> _Supplied records_:
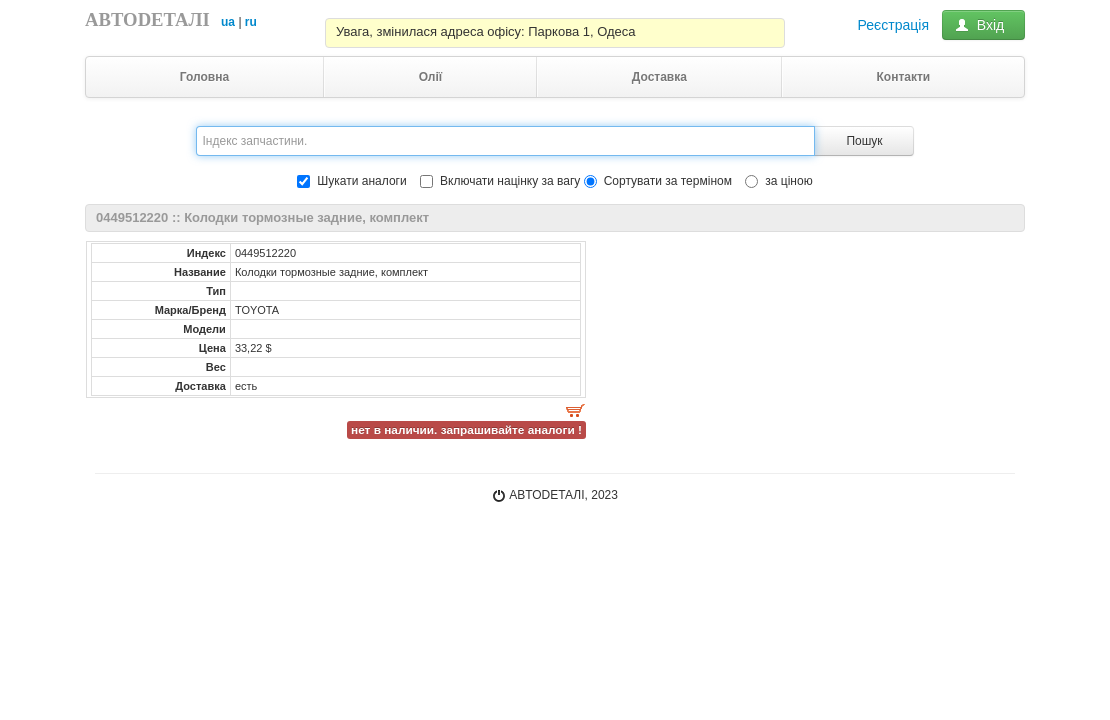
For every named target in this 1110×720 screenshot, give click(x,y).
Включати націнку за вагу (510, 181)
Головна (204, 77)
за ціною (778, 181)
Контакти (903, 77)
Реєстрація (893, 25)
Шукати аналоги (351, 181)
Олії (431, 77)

...

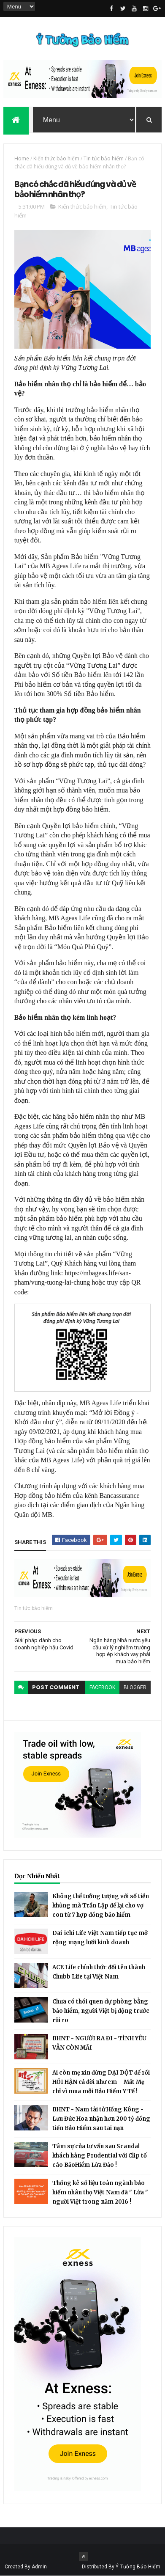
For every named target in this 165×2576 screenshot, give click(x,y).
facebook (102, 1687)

> _What to do_: Could you reproduce, word for word, the material from the line with "For every named target in this 1110×720" to the line with "Шукати аналоги (351, 181)", including both of those lines?

> _The reply_:
For every named target in this 1110×720 screenshot, give click(x,y).
Включати націнку за вагу (510, 181)
Головна (204, 77)
за ціною (778, 181)
Контакти (903, 77)
Реєстрація (893, 25)
Шукати аналоги (351, 181)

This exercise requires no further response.